Opinion
April 21, 1997
Appeal by the defendant from a judgment of the Supreme Court, Queens County (Dunlop, J.), rendered March 28, 1995, convicting him of criminal sale of a controlled substance in the third degree, criminal possession of a controlled substance in the third degree, and criminal possession of a controlled substance in the seventh degree, upon a jury verdict, and imposing sentence.

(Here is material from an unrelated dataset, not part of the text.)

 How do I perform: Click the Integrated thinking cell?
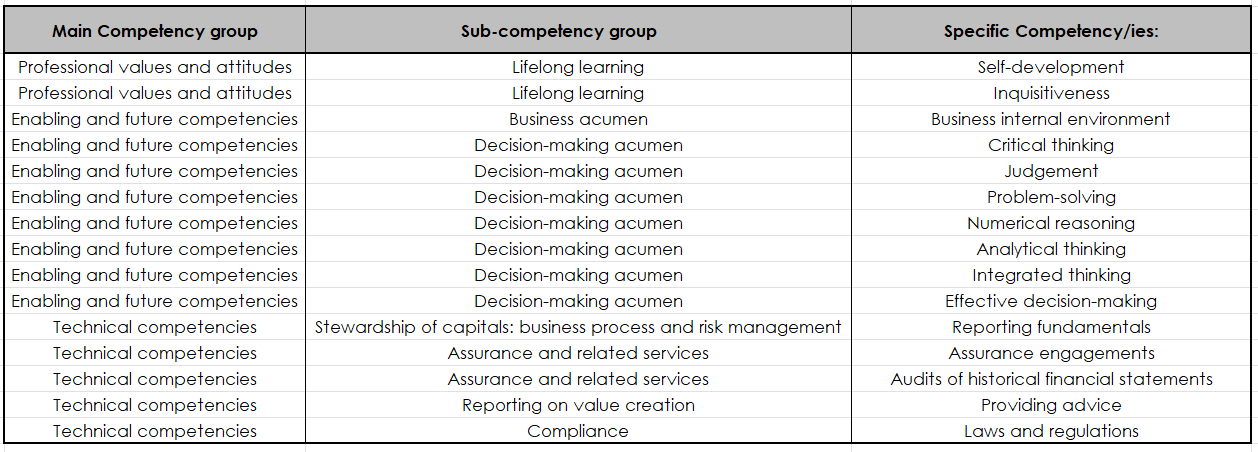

Ordered that the judgment is affirmed.
Contrary to the defendant's contention, the record does not demonstrate that a Batson violation occurred during jury selection (see, Batson v. Kentucky, 476 U.S. 79). In his attempt to make out the requisite prima facie showing (see, People v Childress, 81 N.Y.2d 263), the defendant relies solely upon the number of peremptory challenges made by the prosecutor against black venirepersons. In the absence of a record demonstrating other facts and circumstances supporting a prima facie case, the defendant failed to establish a pattern of purposeful exclusion sufficient to raise an inference of discrimination (see, People v. Childress, supra; People v. Lowe, 234 A.D.2d 564; People v Vidal, 212 A.D.2d 553).
Moreover, we find that the trial court properly exercised its discretion in limiting cross-examination (see, People v. Ashner, 190 A.D.2d 238).
The defendant's remaining contentions are either unpreserved for appellate review (CPL 470.05) or without merit (see, People v. Ramirez, 223 A.D.2d 656). O'Brien, J.P., Altman, Friedmann and Krausman, JJ., concur.